やること —
• a. 次の(i)〜(iii)が秋のアレルギーについての本文と合っているか、それぞれ「はい」か「いいえ」で答え、判断の決め手となる本文の語句をそのまま引用すること。
(i) 飼い主にもアレルギーのような症状が出ている。
(ii) 筆者の体感では、春のアレルギーの方が秋よりも症状がきつい。
(iii) 症状が出たら、しばらく様子を見るよう勧めている。
• b. 秋のアレルギーについての本文を、最後の文の後から書き継ぐこと。
------ 本文 ------
湿度が下がり、気温が下がったことで、大分日中も過ごしやすくなりました。

それに伴って秋の草花が一気に花開き、その勢いを高めています。

そう、ブタクサを中心としたアレルギーの原因である草が生い茂りはじめたのです。

それに伴い、夏の間安定していたアレルギー性皮膚炎の動物達が、同じく加速的その症状を強めてきました。

膿が出るほどの外耳炎や、目の周りを掻きむしってしまって眼球を傷つけてしまった子や、額の毛や背中の毛が血が出るほどかいて脱毛を起こしてしまった子など、同じ週にばたばたとやってきました。

飼い主さん達も、目がかゆかったり、鼻水が出たりと同じようにアレルギーが起きているご様子。

動物、人間、犬、猫、ハムスター種族も性別も関係なく同じタイミングで始まるのがアレルギーなので、まさにいま秋のアレルギー月間が始まったな、という手応えがあります。

これは個人的体感ですが、春のアレルギーよりも秋の方が症状がきつく出たり、少ない薬での反応がわるかったりします。

ですから症状が出たらなるべく早く、動物病院へ来院されて下さい。

症状を上手くコントロールするためには、早め早めの治療が必要になります。

投薬による病気のコントロール
投薬による病気のコントロール

話しは変わりますが、先日、耳介部の変形している猫ちゃんが慢性の外耳炎が治らないとのことで来院されました。
------ 提供資料 ------
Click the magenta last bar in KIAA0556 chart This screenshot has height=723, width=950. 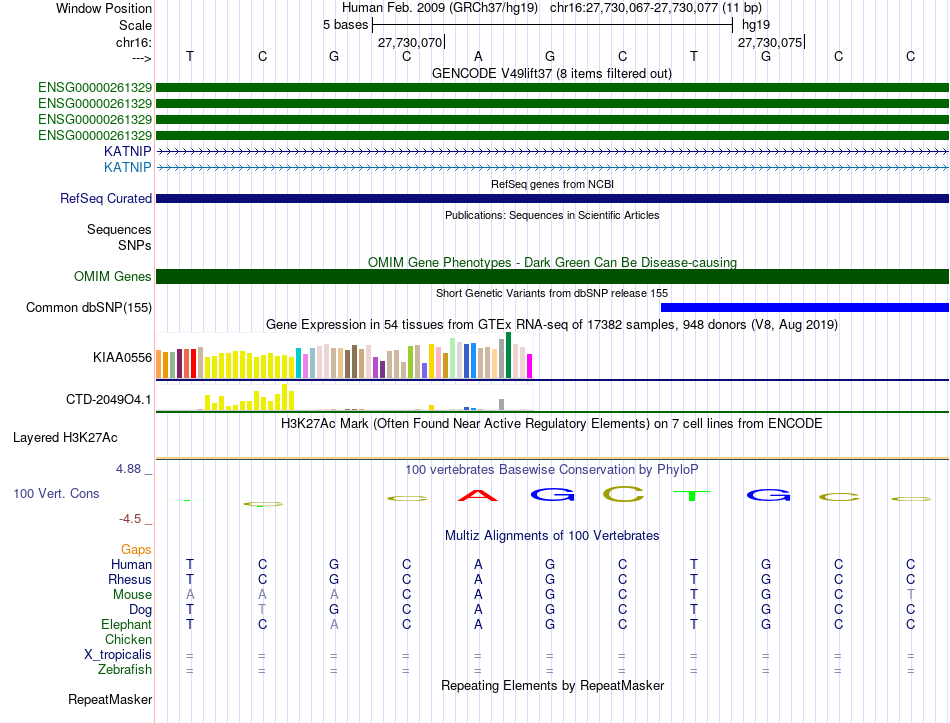tap(529, 366)

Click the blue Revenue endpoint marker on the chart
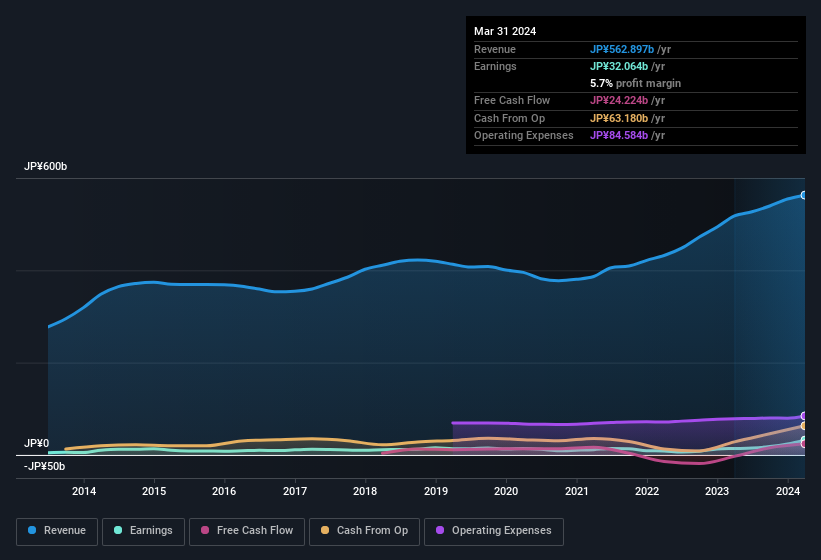click(x=803, y=195)
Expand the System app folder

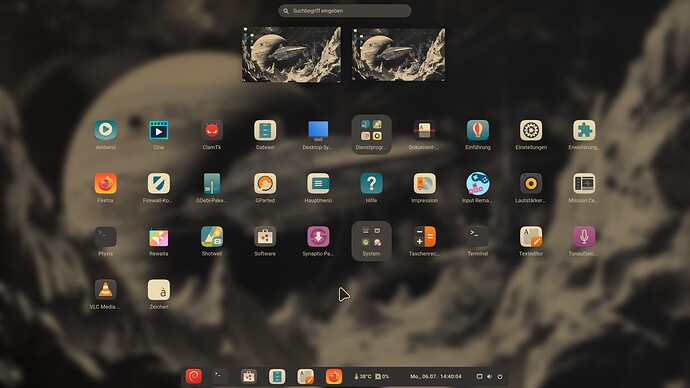[x=371, y=241]
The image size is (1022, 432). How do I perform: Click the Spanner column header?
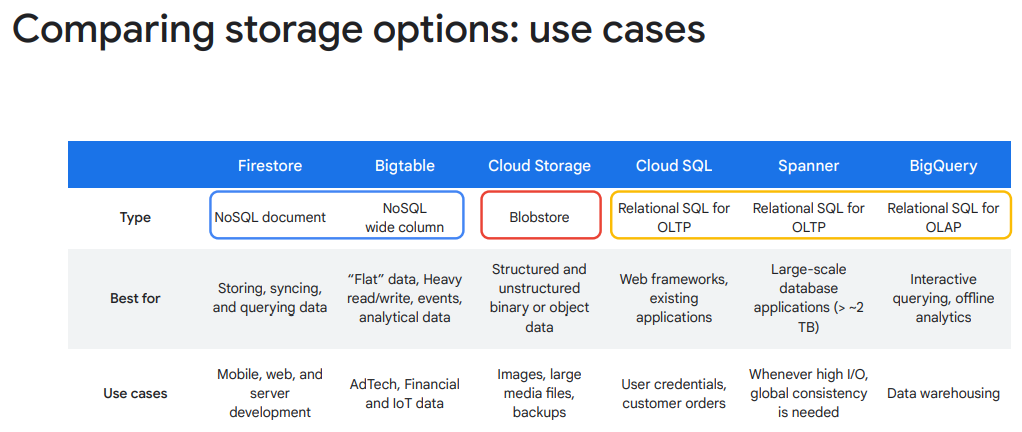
------
解答 —
• a.
(i) はい。「飼い主さん達も、目がかゆかったり、鼻水が出たりと同じようにアレルギーが起きているご様子。」
(ii) いいえ。「春のアレルギーよりも秋の方が症状がきつく出たり」
(iii) いいえ。「症状が出たらなるべく早く、動物病院へ来院されて下さい。」

• b.
他の病院で、一年以上治療しているが治らない、という主訴でした。

耳孔のぞいて、なるほどと思いました。

その猫ちゃんは特殊な種類で、耳軟骨が発達しており、耳道がほとんど閉塞していたのです。

これでは耳道の中で代謝に伴って自然に剥がれ落ちる皮膚を振って出すこともできませんし、なかは熱と湿度がこもり、かゆみも出やすくなるでしょう。しかもそこを清潔に保つのがとても難しい、難易度の高いお耳だったのです。

飼い主さんの管理や飼育環境が悪いわけではなく、もって生まれた個体の形が問題なので、残念ながら治すというよりも、死ぬまでうまく付き合う、というタイプの病気でした。

綿棒一本もはいらないような、耳孔は黒い耳垢がこびりついていました。顕微鏡で見てみると、酵母様真菌のマラセチアと細菌感染性の外耳炎でした。さもありなん、雨の多い時節もあって耳内環境が悪化してしまったのでしょう、かゆみが強く出ていました。

そしてどうやら耳だけではなく、額の方まで痒みがある様子。目の回りや口の回りも赤くなっています。

ベースにはアレルギー性皮膚炎があるのかもしれません。

お聞きするといままで投薬で治療していたが、良化悪化を繰り返してしまう、また何度も繰り返し抗生剤を使い続けるのは抵抗がある、というお話でした。

これはなかなか難しい問題で、構造上の問題に起因する外耳炎ですから、普通の猫の耳になれるならこういうことは起きないわけです。生まれ持った耳の形、その個性がなくなることはなく、この子のお耳は外耳炎になりやすい形をしている、良化悪化は繰り返されることがこの先も予想される、とお話ししました。

しかも猫は犬と異なり点耳薬が使いづらい特徴があります。

菌や真菌の感染にたいしては投薬治療が必要になってしまうことが多いともお伝えしました。

そしてアレルギー性のものがベースにあるならば、これまた時期や季節によって症状はアップダウンを繰り返すので、そう診断が出た場合は、そちらのコントロールをすることで少しお耳の状態はよくなるかもしれません、というお話をしました。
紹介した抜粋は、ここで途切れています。